Association of Stage Shift and Population Mortality Among Patients With Non-Small Cell Lung Cancer

Affiliations

Association of Stage Shift and Population Mortality Among Patients With Non-Small Cell Lung Cancer

Raja Flores et al. JAMA Netw Open. .

Abstract

Importance: Early detection by computed tomography and a more attention-oriented approach to incidentally identified pulmonary nodules in the last decade has led to population stage shift for non-small cell lung cancer (NSCLC). This stage shift could substantially confound the evaluation of newer therapeutics and mortality outcomes.

Objective: To investigate the association of stage shift with population mortality among patients with NSCLC.

Design, setting, and participants: This retrospective cohort study was performed from October 2020 to June 2021 and used data from the Surveillance, Epidemiology, and End Results (SEER) registries to assess all patients from 2006 to 2016 with NSCLC.

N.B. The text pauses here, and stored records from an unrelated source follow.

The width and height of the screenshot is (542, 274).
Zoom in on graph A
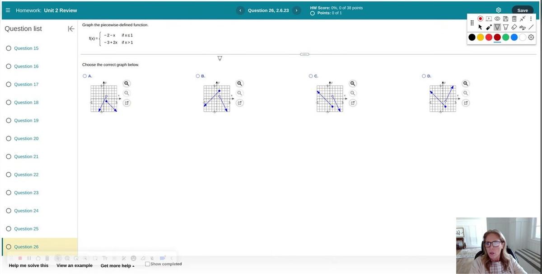[x=127, y=84]
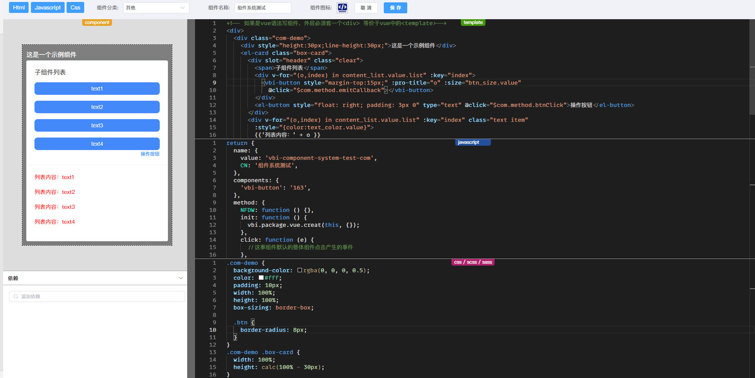Focus the 组件名称 input field
This screenshot has width=755, height=378.
263,8
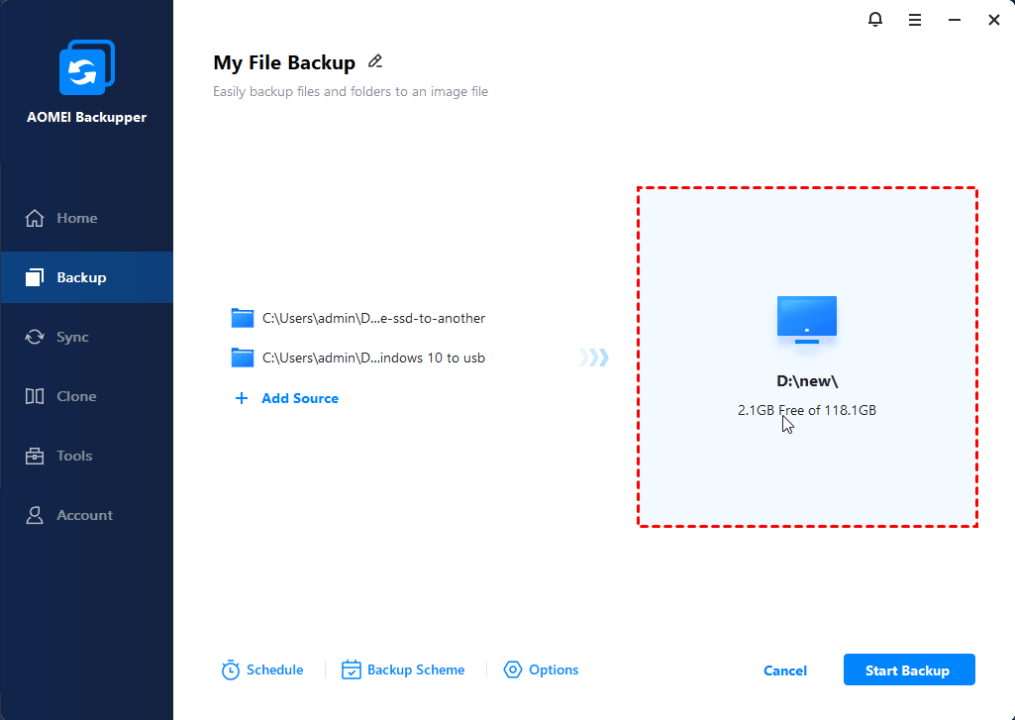
Task: Click the notification bell icon
Action: [x=875, y=20]
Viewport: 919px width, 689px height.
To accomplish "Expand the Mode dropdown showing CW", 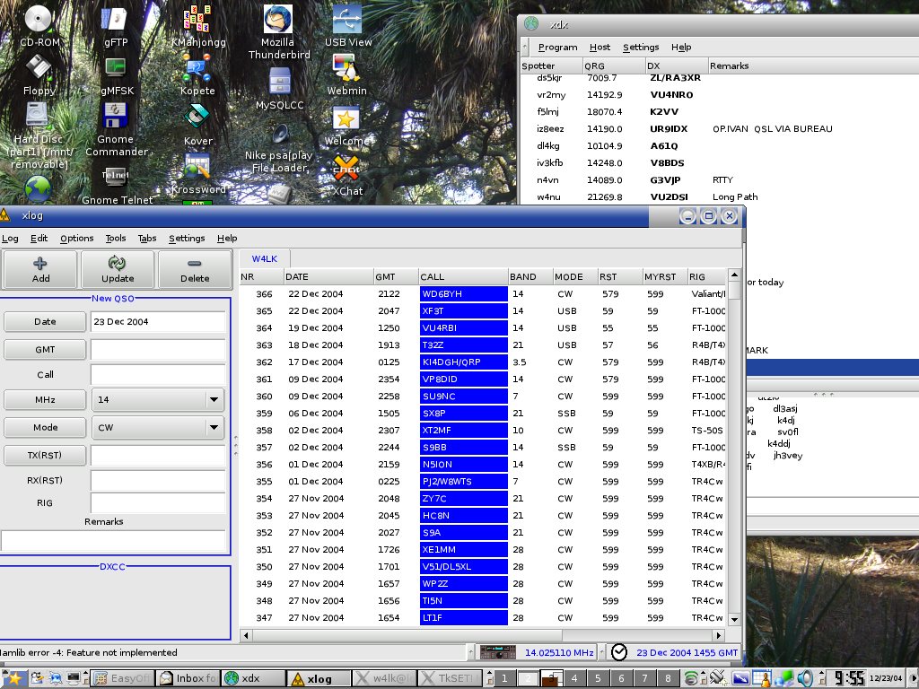I will (214, 428).
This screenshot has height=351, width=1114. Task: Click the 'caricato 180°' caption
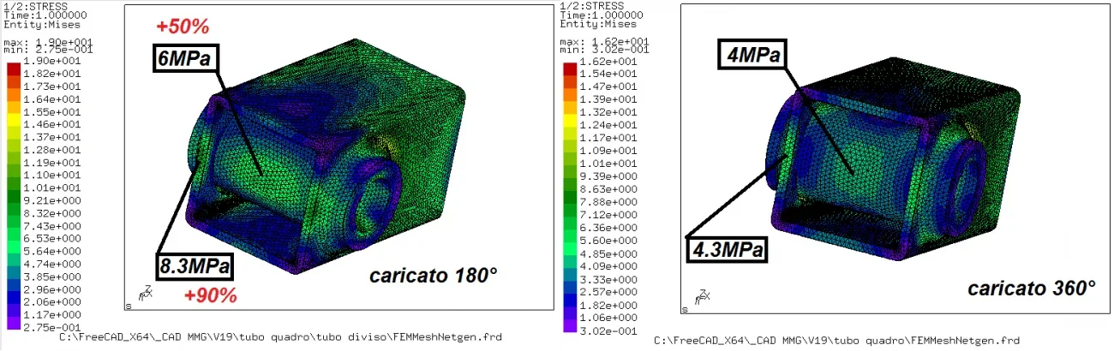[x=434, y=276]
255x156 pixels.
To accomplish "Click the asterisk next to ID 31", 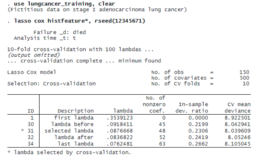I will [23, 130].
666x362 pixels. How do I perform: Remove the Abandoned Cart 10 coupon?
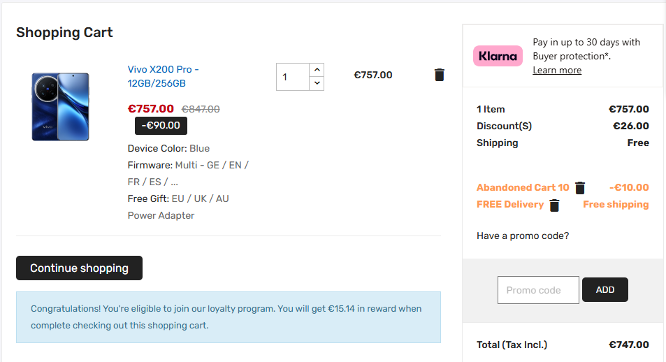pyautogui.click(x=580, y=187)
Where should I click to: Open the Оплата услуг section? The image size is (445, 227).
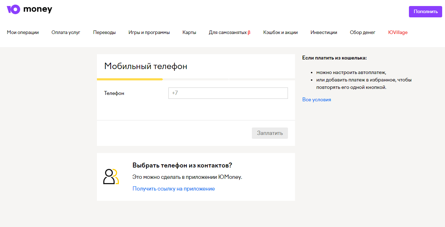(x=66, y=32)
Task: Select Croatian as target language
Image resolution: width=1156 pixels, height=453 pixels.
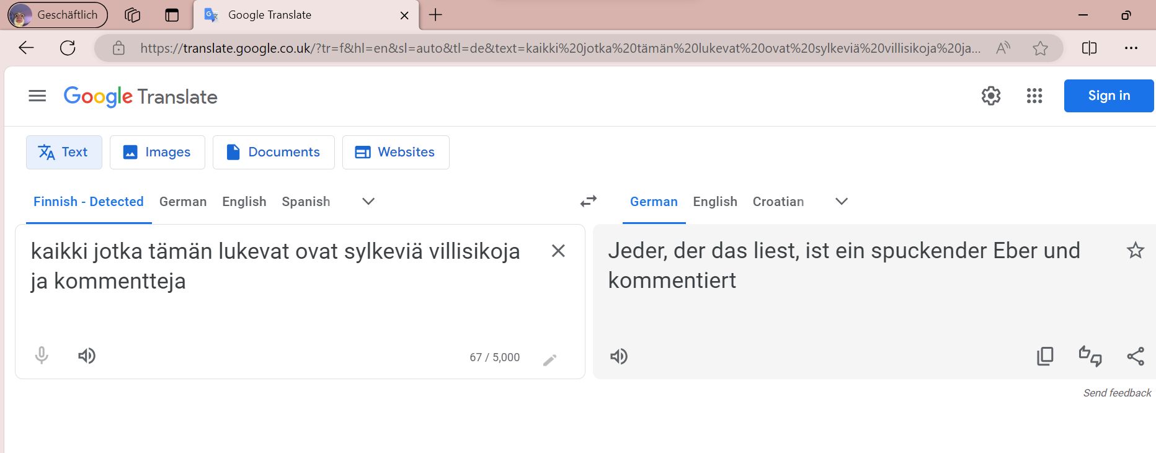Action: [778, 202]
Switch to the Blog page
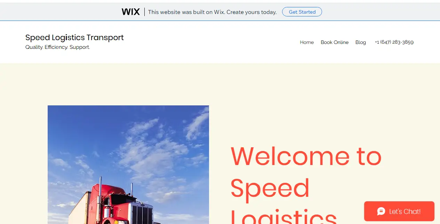The height and width of the screenshot is (224, 440). [361, 42]
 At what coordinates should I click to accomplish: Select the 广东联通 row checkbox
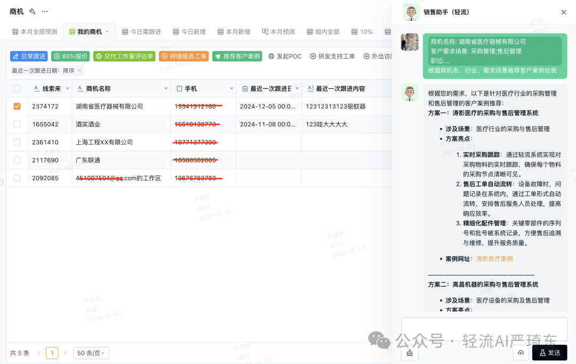click(17, 160)
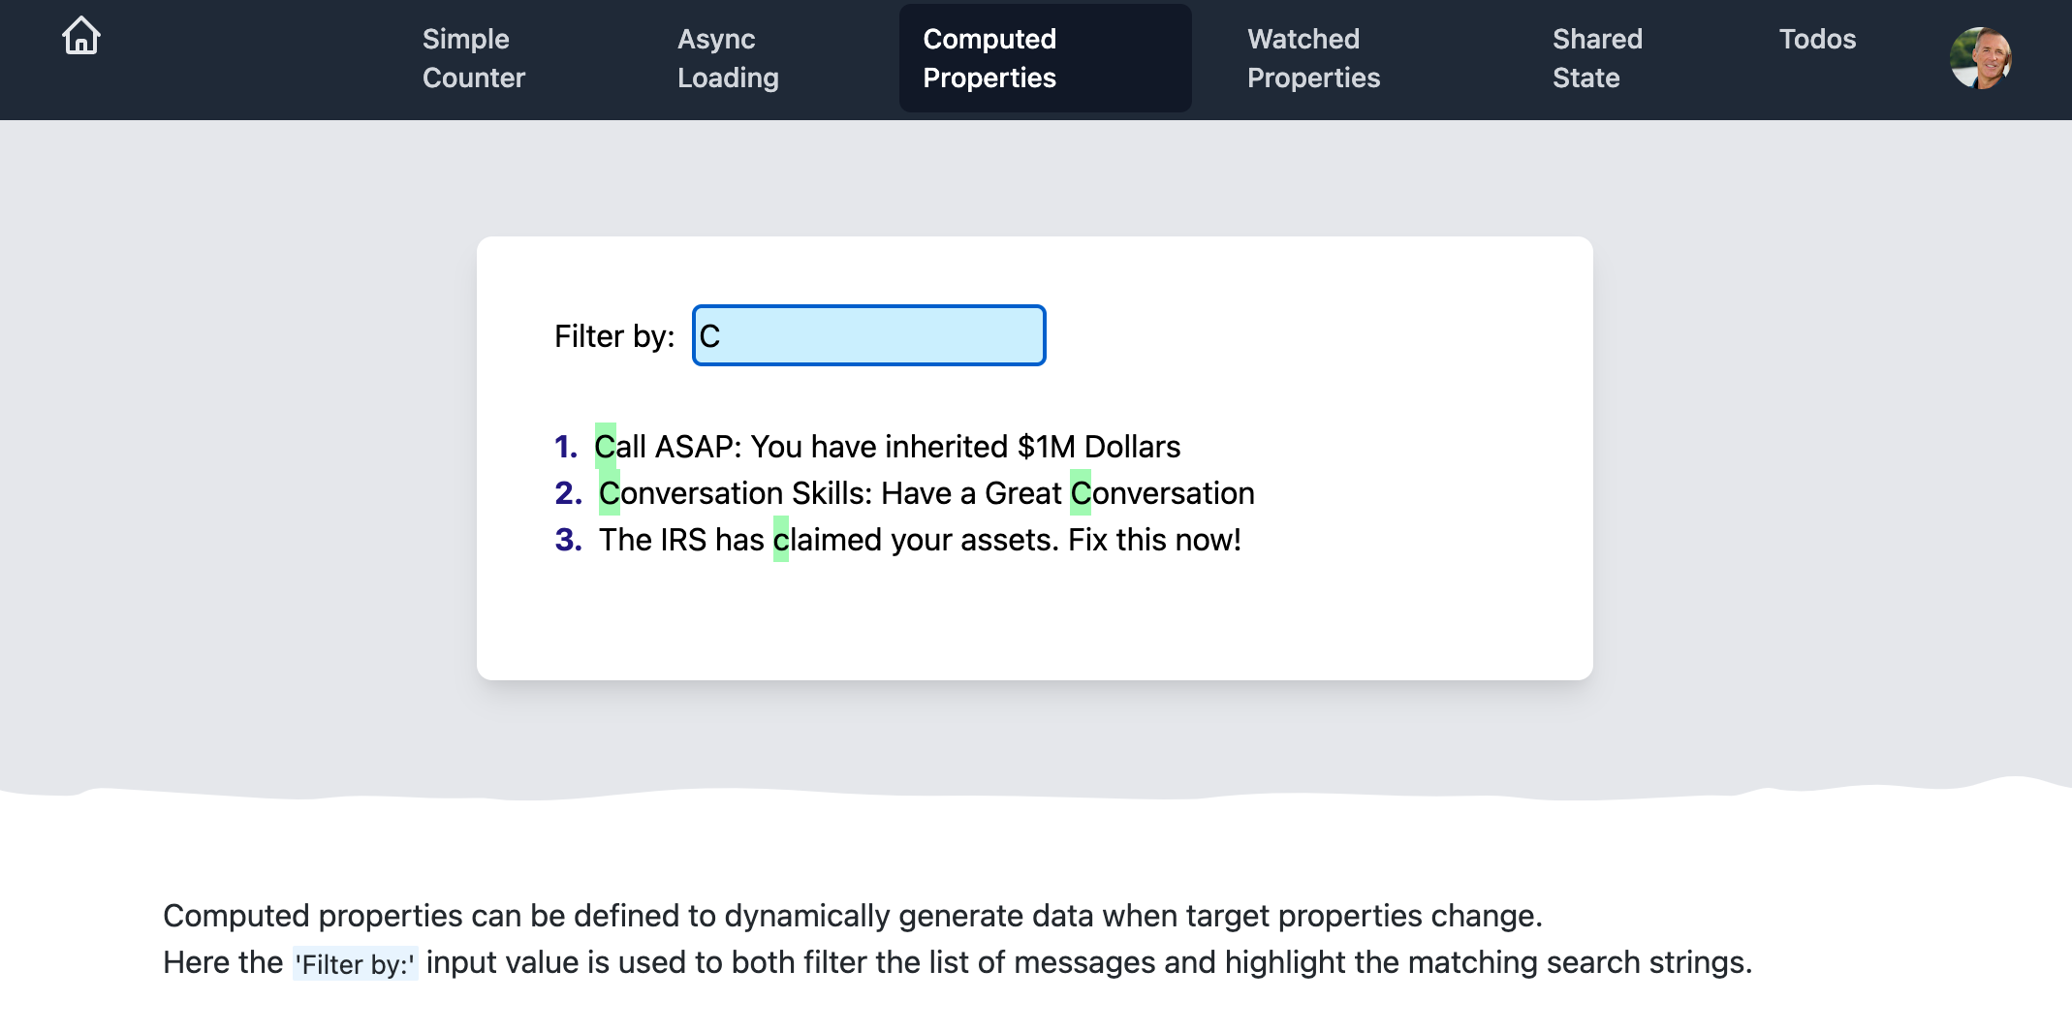The height and width of the screenshot is (1033, 2072).
Task: Open the user avatar profile picture
Action: (x=1980, y=58)
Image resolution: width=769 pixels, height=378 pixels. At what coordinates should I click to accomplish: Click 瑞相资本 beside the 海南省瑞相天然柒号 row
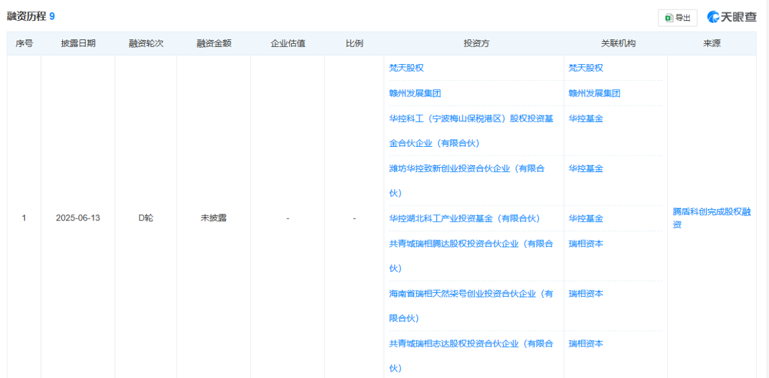585,294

Main outcomes and measures: Incidence-based mortality was evaluated by year-of-death. To assess shifts in diagnostic characteristics, clinical stage and histology distributions were examined by year using χ2 tests. Trends were assessed using the average annual percentage change (AAPC), calculated with JoinPoint software. Kaplan-Meier survival analysis assessed overall survival according to stage and compared those missing any stage with those with a reported stage.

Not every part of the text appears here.